Postby 04colyZQ8 » Thu Jun 10, 2021 1:34 pm

Gatecrasher wrote:Here's why this is challenging.

Address 0x2172 isn't directly referenced anywhere in the disassembly. All of this code uses indirect references and offsets. I went digging for that reference, and I found where it makes a call to 0x216C, along with addresses from four other calibration segments. I've only glanced at this, so I don't have a full understanding of it. But this is the gist of it.

It loads a pointer to a starting point RAM, and then it loads these starting points from five different calibration regions. It loads a byte from each location, manipulates it, and then stores it in RAM. It increments all the addresses, and then does it all again another 11 times. It actually looks like it's packing different configuration options into various memory locations. So at some point it processes your byte at 0x2172, and I think it writes it to 0x8000C5A in RAM.

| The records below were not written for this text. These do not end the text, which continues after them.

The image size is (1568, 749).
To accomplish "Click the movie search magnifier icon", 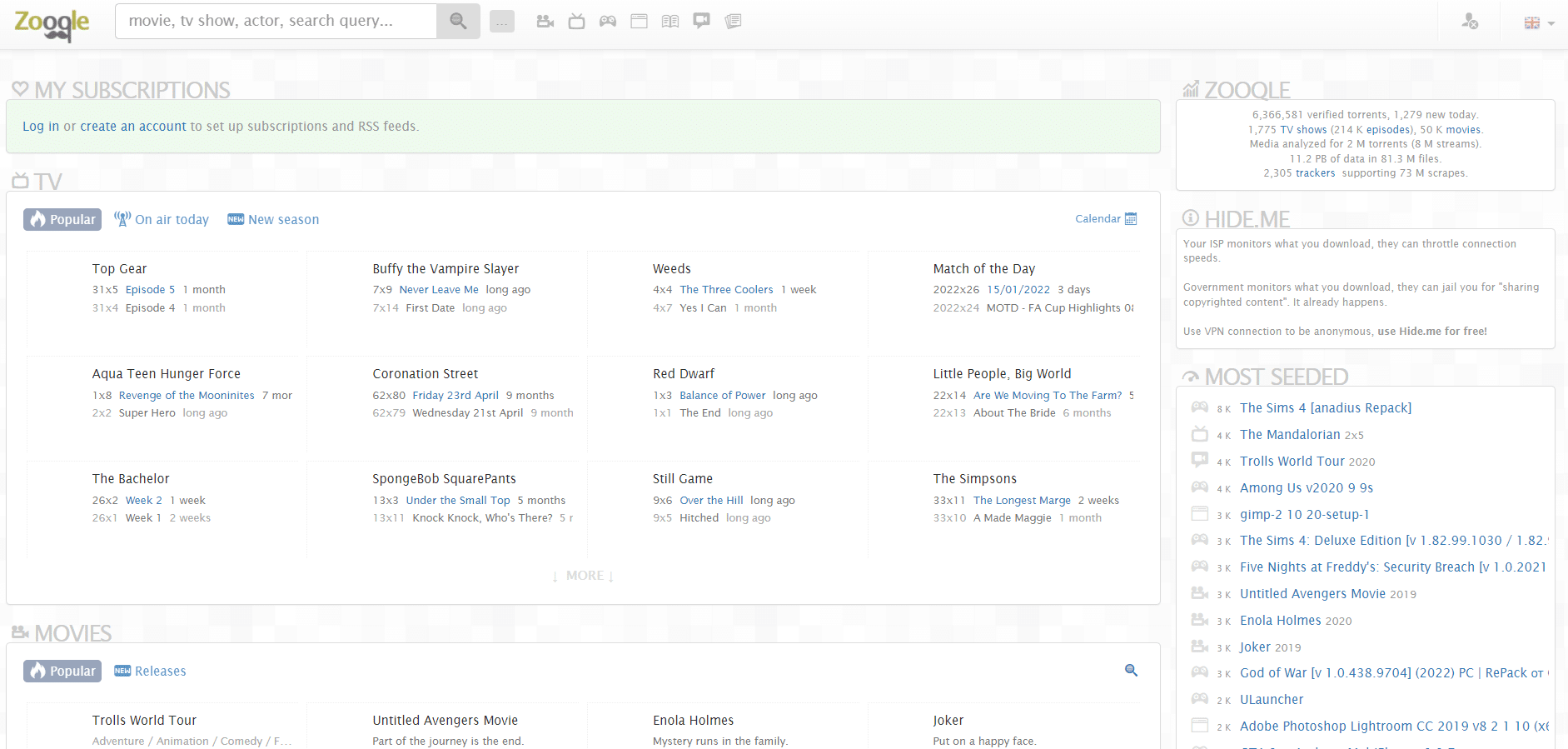I will click(1131, 670).
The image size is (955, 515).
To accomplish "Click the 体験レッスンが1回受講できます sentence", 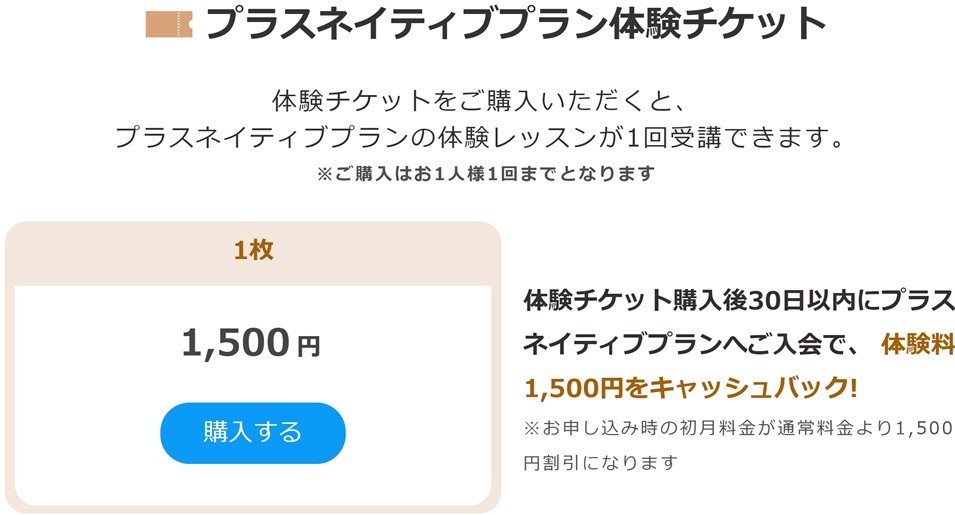I will pyautogui.click(x=641, y=138).
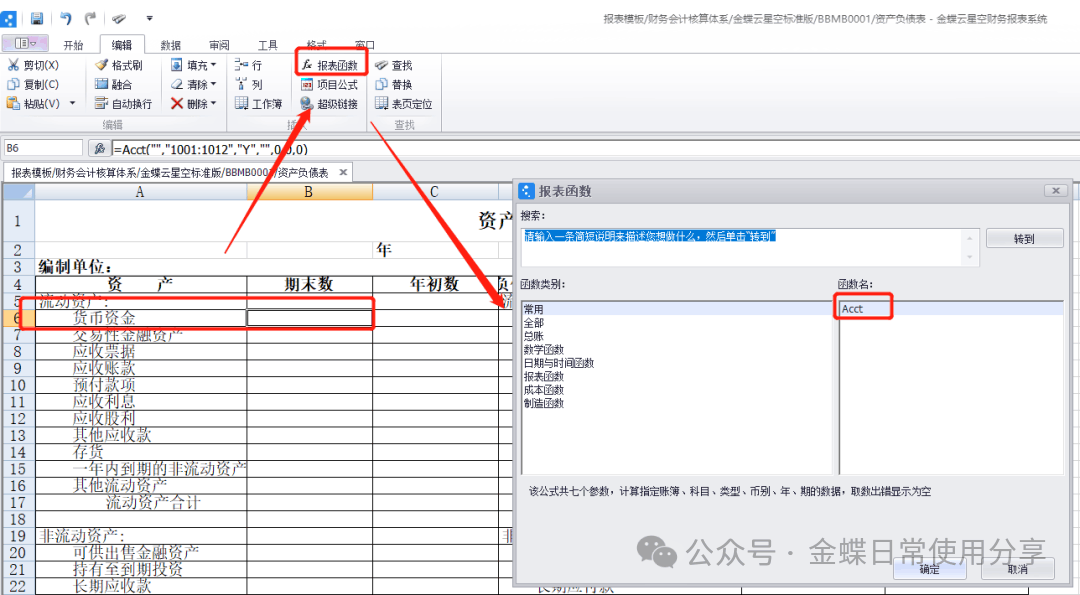Select 总账 in the function category list
This screenshot has width=1080, height=595.
point(534,337)
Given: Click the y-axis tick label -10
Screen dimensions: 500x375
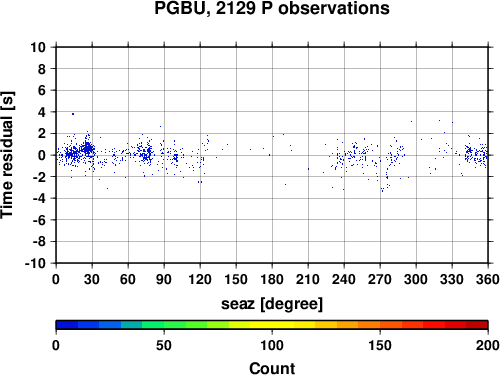Looking at the screenshot, I should tap(35, 263).
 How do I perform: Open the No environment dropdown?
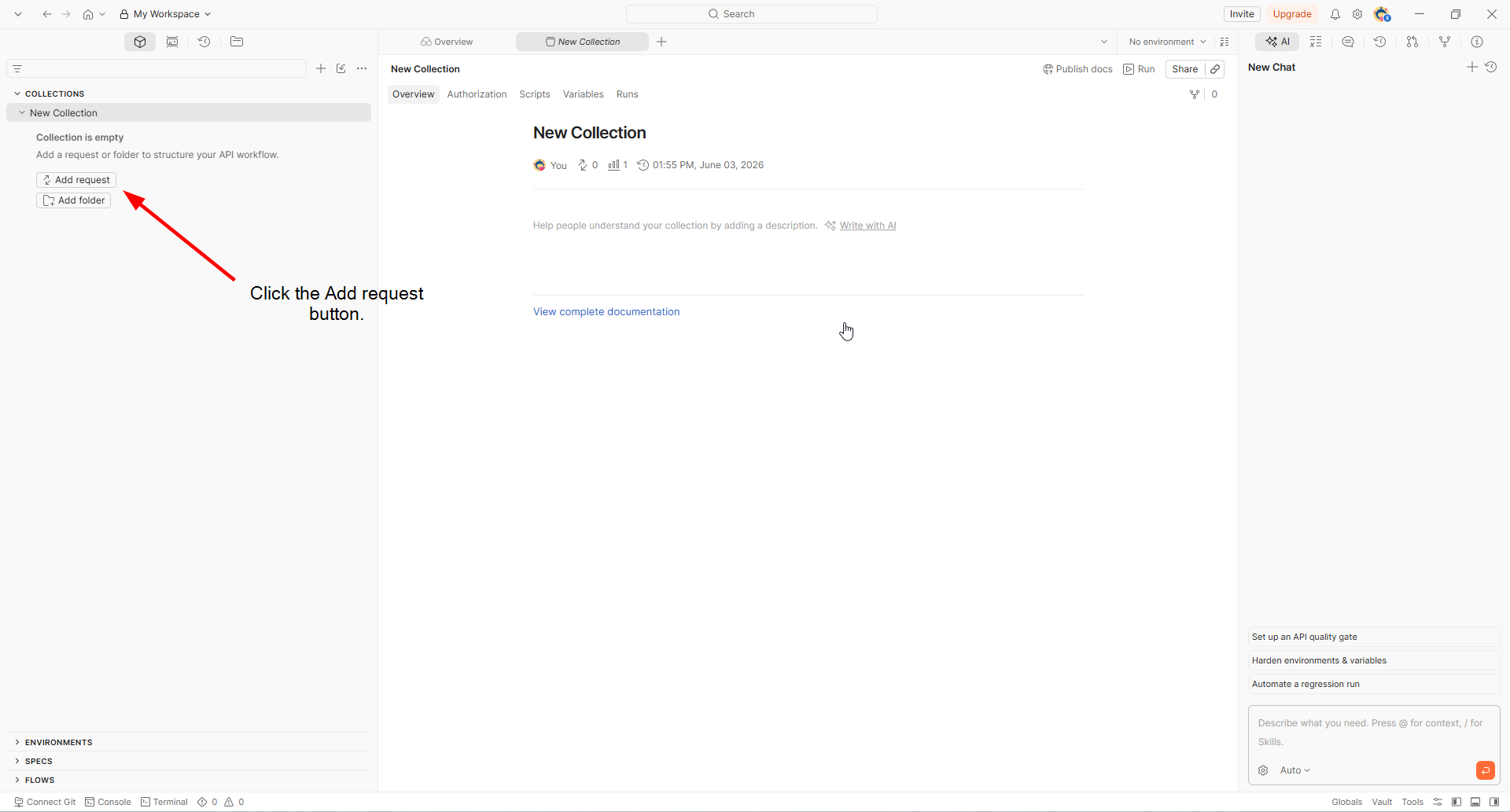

That RAM address isn't referenced directly in the code either. So we're right back where we started. We have to find the base pointer, find the code that offsets from that base address to the address we want, and then figure out what it does and what values are and are not valid. This gets even trickier if it's actually packing multiple values into a single RAM address. It also likely references a half dozen other RAM values along the way, so now we need to go find out what those do, before we can find out the valid ranges for your fog light calibration byte. So maybe 0xF0 is a valid fog light combo....but only if specific values in other unknown RAM addresses are in a given state.

It's this giant Gordian knot of ones and zeroes.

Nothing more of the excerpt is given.